Hundreds of teens compete in the World Youth Fly Fishing Championships in Vail this week
EAGLE COUNTY — More than 200 teens are trying to fish their way to a world championship this week.
The World Youth Fly Fishing Championships are taking place in Eagle and Summit counties, with more than 200 fly fishers ages 14-18 from 10 countries.
This is a true world championship, said John Knight with the America Cup, the local group that organized the event.
To get here, competitors worked their way up through national rankings at local and regional qualifiers around the globe and earned a spot on their nation’s team.
They brought with them parents, grandparents, siblings, coaches and chaperones.
That doesn’t include the 80 people a day in town paying their own way to volunteer or the senior staff that will be in town all week.
“It’s great for the valley,” Knight said.
The United States is the two-time defending world team champion, and they’ve won three of the last four. They were the team silver medalist in the one they didn’t win. Cam Chioffi won the world title in 2013. He won the silver in 2014. U.S. teammate Gabe Wittosch won the gold. Wittosch aged out of the youth team. This is Chioffi’s last year.
“It’s a big deal to be defending the world title on home waters,” Chioffi said.
Vail Valley native Jack Arnot fished his way onto the U.S. team. He will be a freshman at Vail Christian High School.
How to win worlds
You win a World Youth Fly Fishing championship by catching the most fish. There aren’t style points, and it’s not subjective.
Competitors earn 100 points per fish and 20 points per centimeter for the length of each fish. The minimum length is 20 centimeters, about 8 inches.
“You want to catch a bunch of normal size fish, not just a few big ones,” Knight said.

-- RECORDED INFORMATION --

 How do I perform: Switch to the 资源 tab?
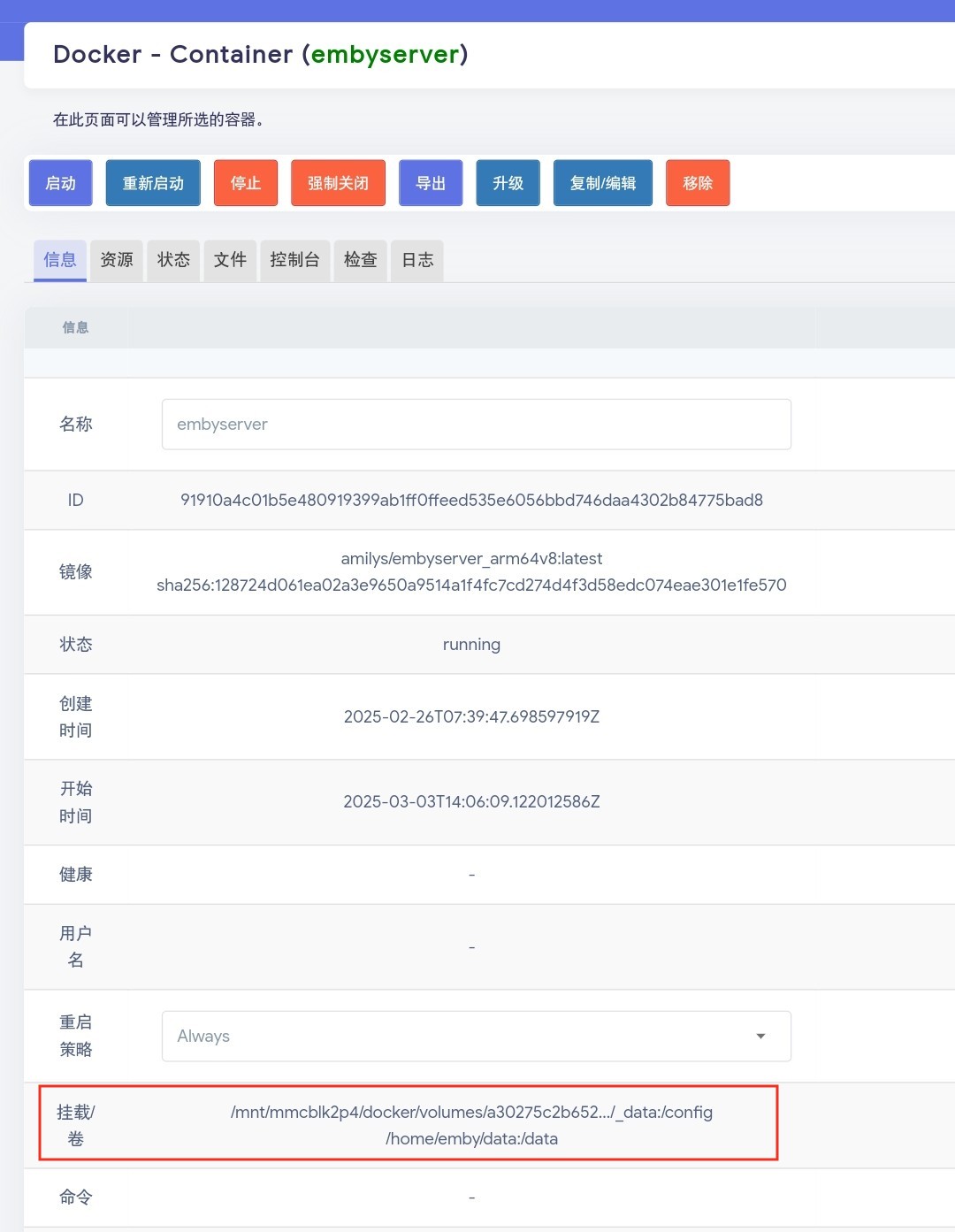pyautogui.click(x=117, y=260)
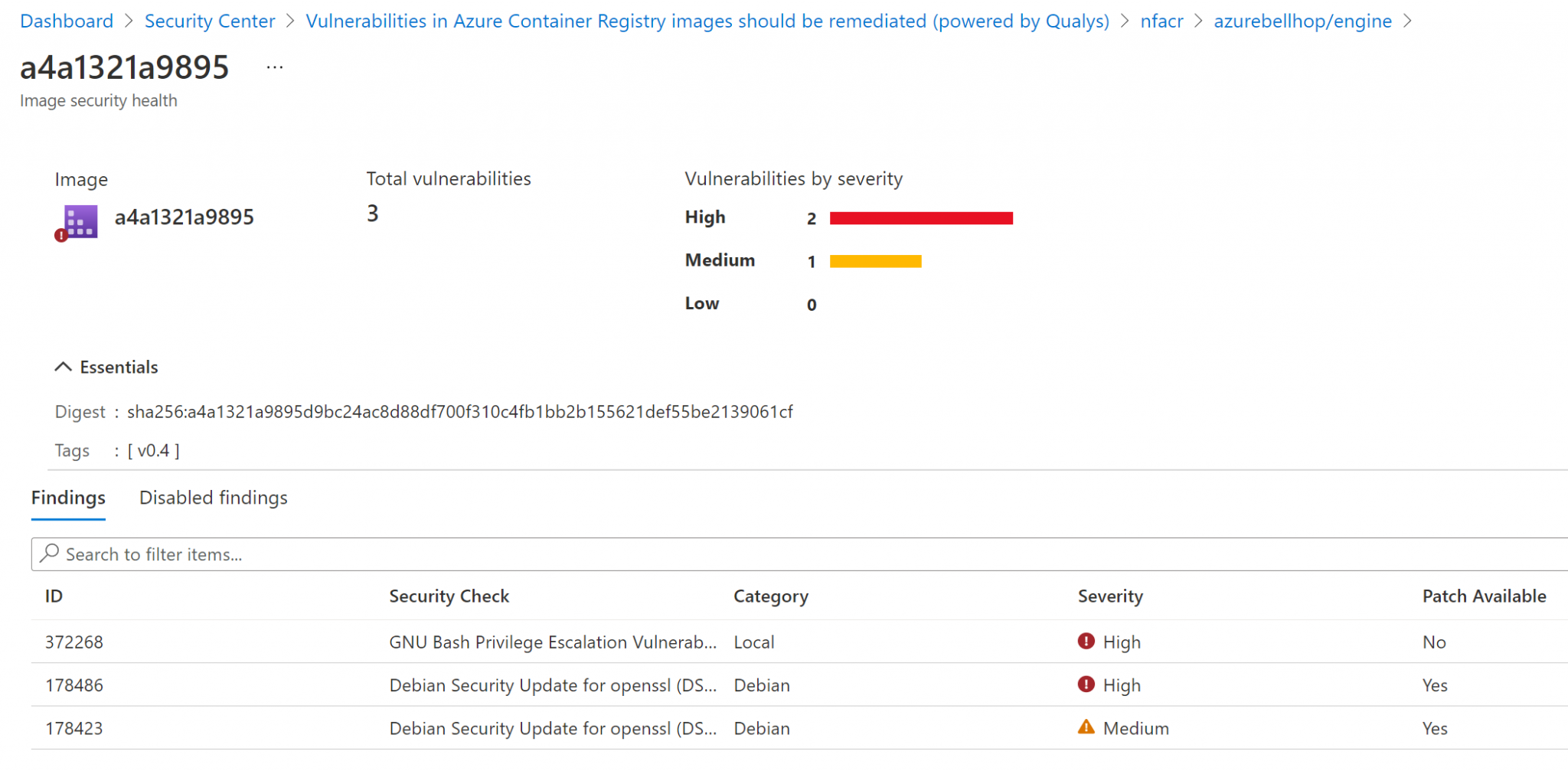The width and height of the screenshot is (1568, 771).
Task: Navigate to Security Center via breadcrumb
Action: click(x=210, y=21)
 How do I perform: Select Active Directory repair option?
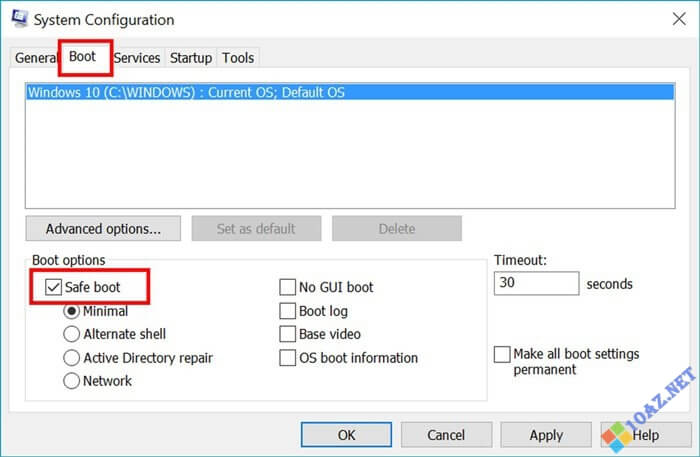71,357
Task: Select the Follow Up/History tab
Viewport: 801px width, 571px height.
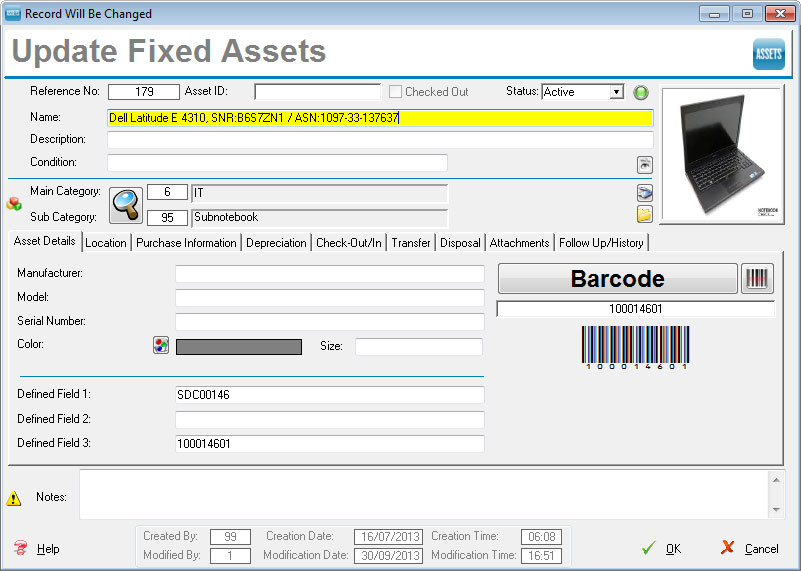Action: click(x=601, y=243)
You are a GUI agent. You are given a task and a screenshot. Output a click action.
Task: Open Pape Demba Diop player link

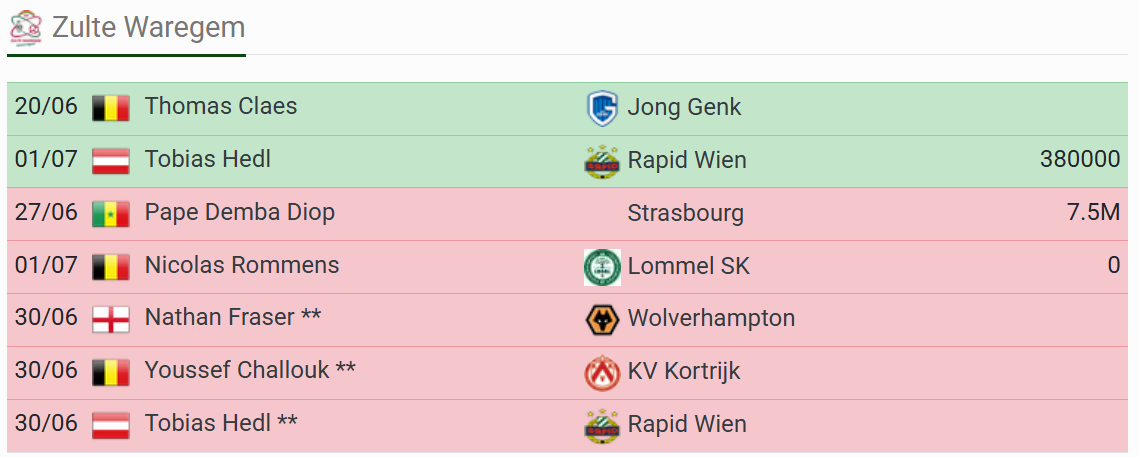tap(240, 212)
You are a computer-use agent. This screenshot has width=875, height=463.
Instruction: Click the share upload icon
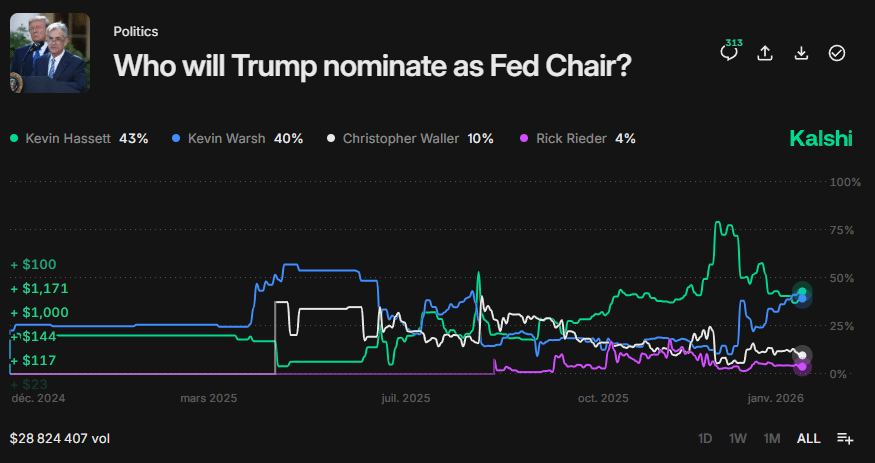(x=765, y=53)
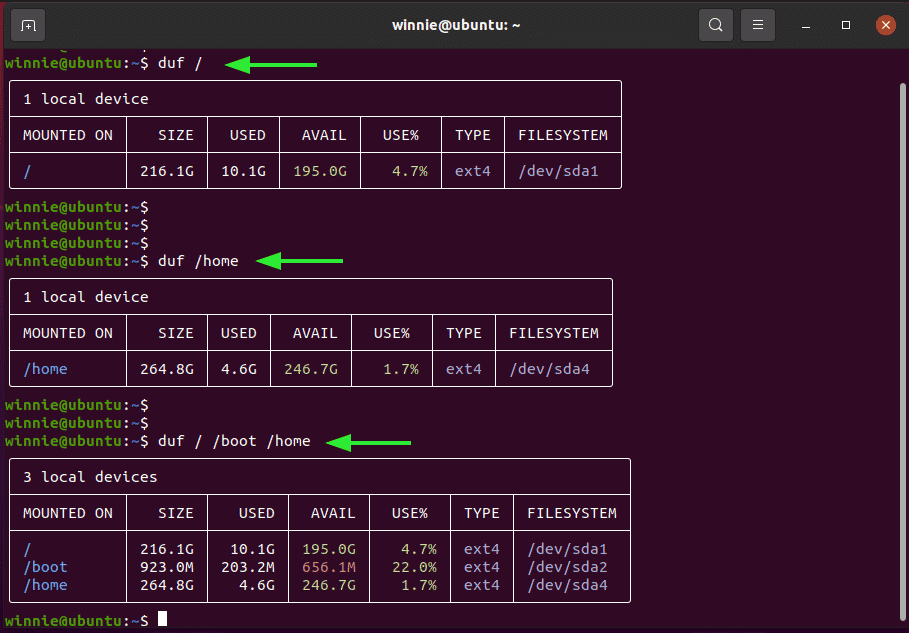Minimize the terminal window
This screenshot has width=909, height=633.
(806, 26)
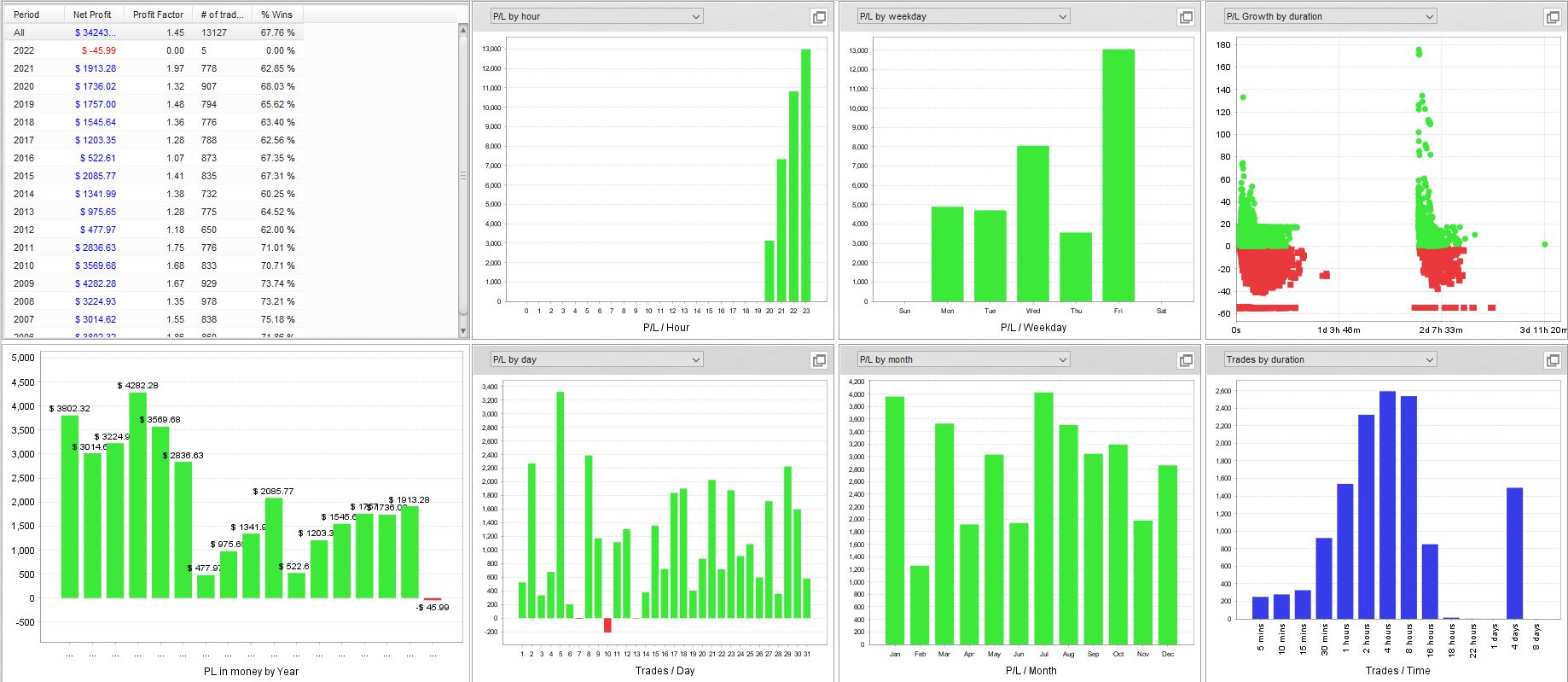The image size is (1568, 682).
Task: Sort table by Net Profit column
Action: 94,15
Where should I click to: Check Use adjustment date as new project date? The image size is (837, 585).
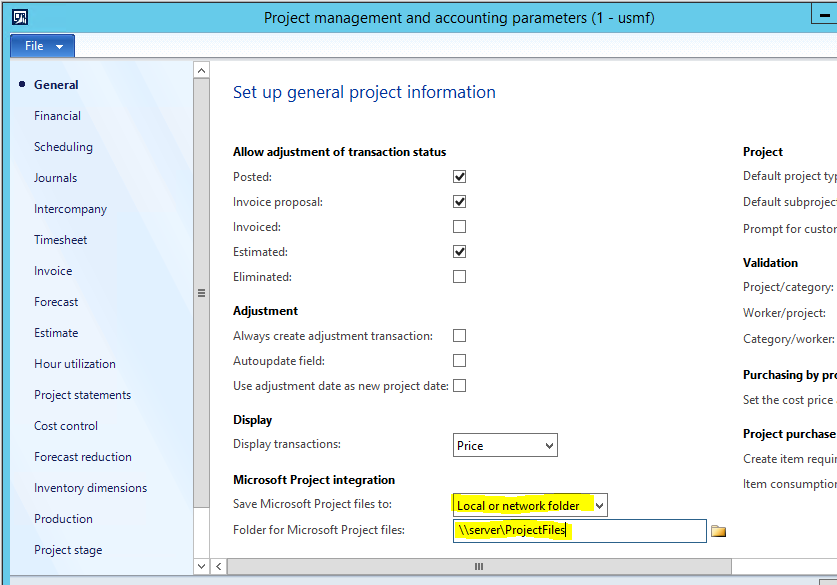pyautogui.click(x=459, y=385)
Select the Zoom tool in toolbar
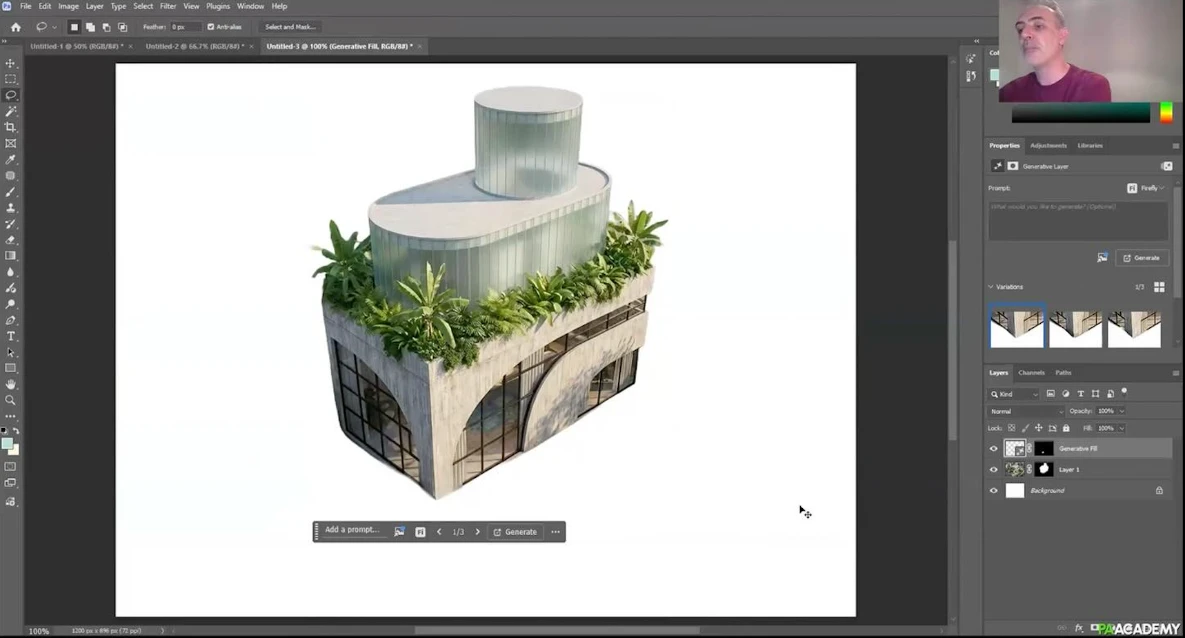Viewport: 1185px width, 638px height. [11, 400]
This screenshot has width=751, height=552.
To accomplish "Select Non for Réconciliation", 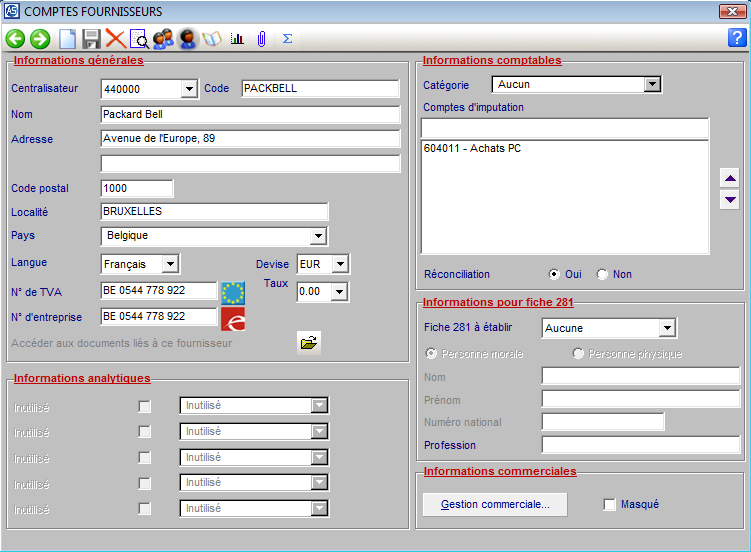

-- EXERCISE SET --
A. In the fly fishing article, how many points does a competitor earn for each fish caught?
B. Copy the stretch of the fly fishing article from "The World Youth Fly Fishing Championships are" through "coaches and chaperones.".
C. Continue the fly fishing article from the point where it stops.
The lines are separate from the fly fishing article.

-- WRITTEN RESPONSES --
A. 100 points per fish.

B.
The World Youth Fly Fishing Championships are taking place in Eagle and Summit counties, with more than 200 fly fishers ages 14-18 from 10 countries.
This is a true world championship, said John Knight with the America Cup, the local group that organized the event.
To get here, competitors worked their way up through national rankings at local and regional qualifiers around the globe and earned a spot on their nation’s team.
They brought with them parents, grandparents, siblings, coaches and chaperones.

C.
The kid who can go into water and catch fish after other people have fished it for four or five days, that’s the kid who’ll win a world title this week, Knight explained.
“It’s truly something that showcases the area, as well as the watershed,” Knight said.
Practice and competition venues are our local rivers and lakes, ranging in elevation from 7,000 feet to 10,000 feet. Competitors will fish the Colorado River, Blue River, Eagle River, Sylvan Lake and Dillon Reservoir.
“The water is perfect, and the planets are aligning,” Knight said. “The Eagle is so nice we’re fishing it twice.”
The event has been a little under the radar, which is fine, Knight said. The organizers have had plenty to do.
“It took 28 permits to put this thing on. That’s a lot of ‘yes’ to get to this,” Knight said.
People at local farmers markets spent the weekend asking Knight and others where they could sign up their kids to fish.
You can fish and should, Knight explained patiently over and over, just not in these World Championships.
The event officially opened with Monday’s Parade of Teams beginning at Vail’s Evergreen Lodge, following the path along Gore Creek and winding through Lionshead Village. They rode the gondola up to Eagle’s Nest, where they were welcomed, fed and given the opportunity to ride the zipline. They started fishing Tuesday.
The medal ceremony and closing ceremonies are at 5:30 p.m. Saturday at Vail Mountain Plaza. Team medals and individual medals will be awarded. Each winner’s national anthem will be played, and there’s a humongous team trophy.
This is the 14th annual World Youth Fly Fishing Championships. The 36th annual men’s world championships are here next summer.
In 2011, Knight and some others from the America Cup went to Portugal to bid. They got it, and have been working toward this week ever since.
“After years of preparation, it’s on!” Knight said smiling.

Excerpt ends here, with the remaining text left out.